Delicious Chicken Enchilada Suiza that are filled with chicken, cheese, cilantro and chilies, all smothered in a creamy verde enchilada sauce and topped with melted cheese.
cilantro, diced tomatoes, diced onion, jalapenos, avocado, green onions
Instructions
Preheat the oven to 350°.
Chicken Filling
In a bowl stir together the 3 cups cooked shredded chicken, 3 tablespoon verde enchilada sauce, (1) 4 oz can green chilies, ½ cup chopped cilantro, 1 teaspoon cumin, 1 teaspoon chili powder, and ½ teaspoon each kosher salt, onion powder and garlic powder and 1 cup shredded Monterey Jack cheese. Set aside.
Suiza Sauce
In a bowl whisk together the remaining verde enchilada sauce, (1) 4 oz can of diced green chilies, ¼ cup sour cream, ¾ cup heavy cream and 1 teaspoon cumin. Whisk until the sour cream is completely incorporated. Set aside.
Corn Tortillas
Prep the corn tortillas so they are soft and pliable. There are a couple different ways to accomplish this, choose one:(my preferred method, and the easiest method) Stack about 5-6 tortillas together, wrap them in a very damp paper towels covering them completely. Microwave for about 30-45 seconds. Then use right away.(my second preferred method) place a cast iron skillet over medium heat and rub it with a little vegetable oil. Warm 1 tortilla at a time, about 30 seconds per side.(most labor intensive option) Add some vegetable oil to a skillet over medium heat. Fry each tortilla for about 15 seconds per side, keep on a plate covered with a towel while you fry remaining tortillas. (a method I learned from Rick Bayless) Put a little water in the bottom of a pot and add a steamer basket. Stack your tortillas and place them on a steamer basket. Place over low heat and cover the pot. Steam while you prepare the enchilada filling.
Assembly & Baking
Pour about 1 cup of the prepared Suiza sauce across the bottom of a 9x13 baking dish.

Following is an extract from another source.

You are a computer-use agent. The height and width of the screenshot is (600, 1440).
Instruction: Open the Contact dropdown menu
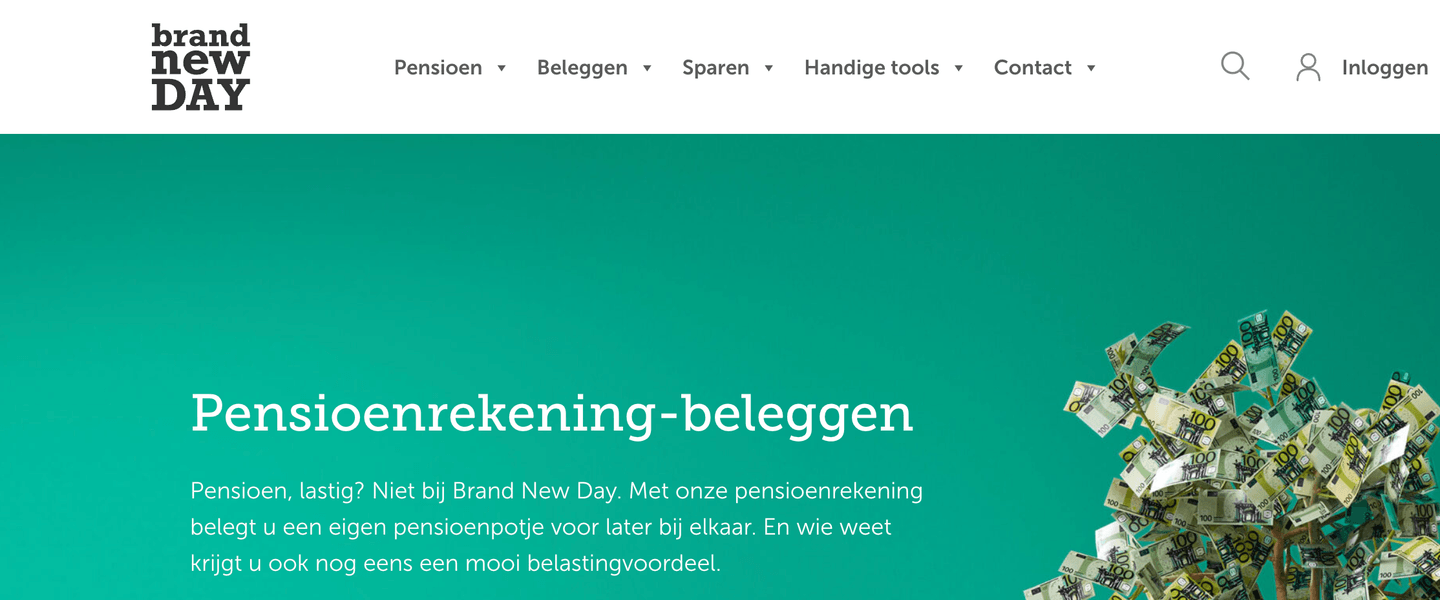pyautogui.click(x=1092, y=68)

Spread a generous ¼ cup chicken mixture down the center of a warmed tortilla, roll the tortilla over the filling like a cigar.
Place seam side down in the prepared baking dish. Repeat with all tortillas and fit them snuggly in the baking dish.
Pour the remaining Suiza sauce over the rolled enchiladas. ** this does create a saucy enchilada, if you like a drier enchilada don't use all the sauce.
Sprinkle the remaining cheese over top.
Bake uncovered for 30 minutes. Then broil for 2-3 minutes until the cheese is starting to bubble and become golden in spots.
Just like a good lasagna, make sure you let the enchiladas cool for about 15 minutes before serving. They will congeal a little.
Serving
Serve 2 enchiladas per person (3 if someone is extra hungry.)